I’m really not complaining; I know that modern health care, better living conditions, more exercise and improved nutrition make us the healthiest older generation ever – sweet treats and salty snacks aside. We may have convinced ourselves that we are still the picture of youthful vigour, but old attitudes often linger and many people stay firmly attached to the mind-set of their youth, even if they don’t realise it. I went into London yesterday and had to smile when I looked in my bag and realised that in addition to the key items of phone, money and mask [I know, these are the times we live in], I had also included my reading glasses, a pocket atlas of London, a book written in the Victorian era and a cardigan, even though it was the hottest day of the year so far. Not the bag of a young person, I thought.
You might wonder what I was doing with a pocket atlas of London when I have Google maps on my phone, but I have never outgrown my childhood love of maps. It’s evolved into a grown-up love of maps that has been indulged with a giant map of the world on our kitchen wall, a nest of tables with maps on the glass tops and an already-out-of-date globe perched on a table. Directions on your phone are all very well, but the screen just gives you a snippet of the area and I need the big picture: I’m not happy unless I know how all the snippets fit together. I still manage to get hopelessly lost, even when armed with a phone and a pocket atlas and if I had more sense I’d make a point of concentrating less on the big picture and more on where I was going.

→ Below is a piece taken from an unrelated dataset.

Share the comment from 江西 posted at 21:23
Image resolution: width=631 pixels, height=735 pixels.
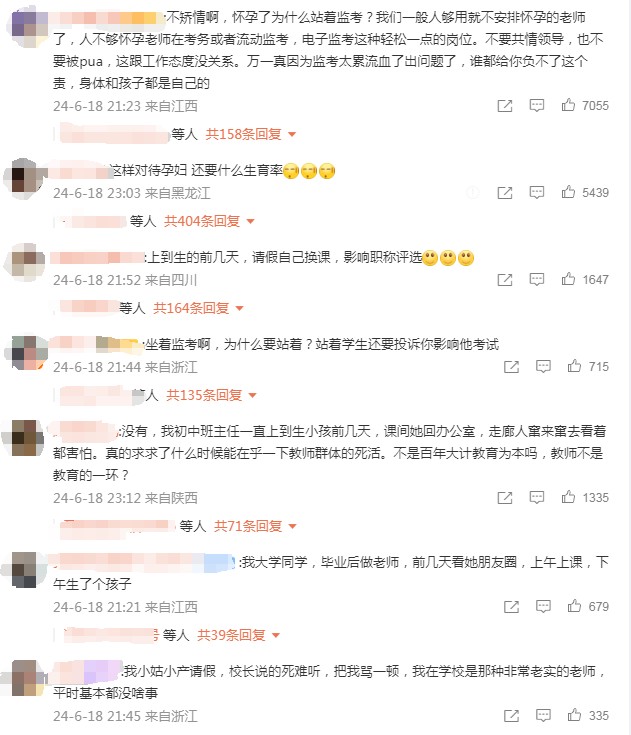[504, 106]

The Victorian novel in my bag was Three Men on the Bummel, written in 1900 by Jerome K Jerome, who is better known for Three Men in a Boat, the classic comic novel about a trip down the River Thames. A younger woman would probably be reading something like Such a Fun Age by Kiley Reid instead of a very silly novel about three particularly un-woke men cycling through the German Black Forest, getting into all sorts of scrapes and offending the locals. However, this book is part of our family folklore. My parents rented a VW camper van back in the 1960s, packed it full of family and assorted friends (no seat belts in those days) and drove us all the way through France to a Spanish villa they had rented. My brother helped us to pass the time by reading Three Men on the Bummel aloud and we thought it was the funniest thing we’d ever heard. I still think it’s hilarious. This makes me suspect that the mind-set of my youth hasn’t budged and might well be more peculiar than most.
But the reading glasses and the cardigan – what can I say? Sometimes you just have to accept things as they are. I think it’s called ageing with grace.
Gone are the days of me managing with a cute little handbag – if it won’t hold several pairs of glasses and among other things a miniature chemist (eye drops, antihistamine tables, ‘just in case’ creams, etc) it just won’t do!
I don’t think I ever had cute little handbags, must be my Girl Guide training!
Having ‘Be Prepared’ drummed into me at an impressionable age has been responsible for a lot of my anxieties…
…I think it makes me feel more in charge.
‘tablets’, not tables – I would definitely need a BIG handbag for those! 🤣
I love my handbag-sized large scale Central London A to Z. Still use it all the time. I keep old train tickets in it as bookmarks before they do away with those too.
I lost my copy, so I bought a ‘new’ one on ebay. A few months later I found it again under a pile of magazines in the waiting room of the National Hospital in Queens’ Square where I had left it. I knew it was mine because I had customised it by updating the tube map on the back….
They obviously don’t clear out their pile of magazines too often. They need me to sort them out now that my house is done!
Another great post! My eye glass epiphany of age came when I had to take them to the shower so I could see to shave my legs!
I just do it by feel! Probably a dangerous approach.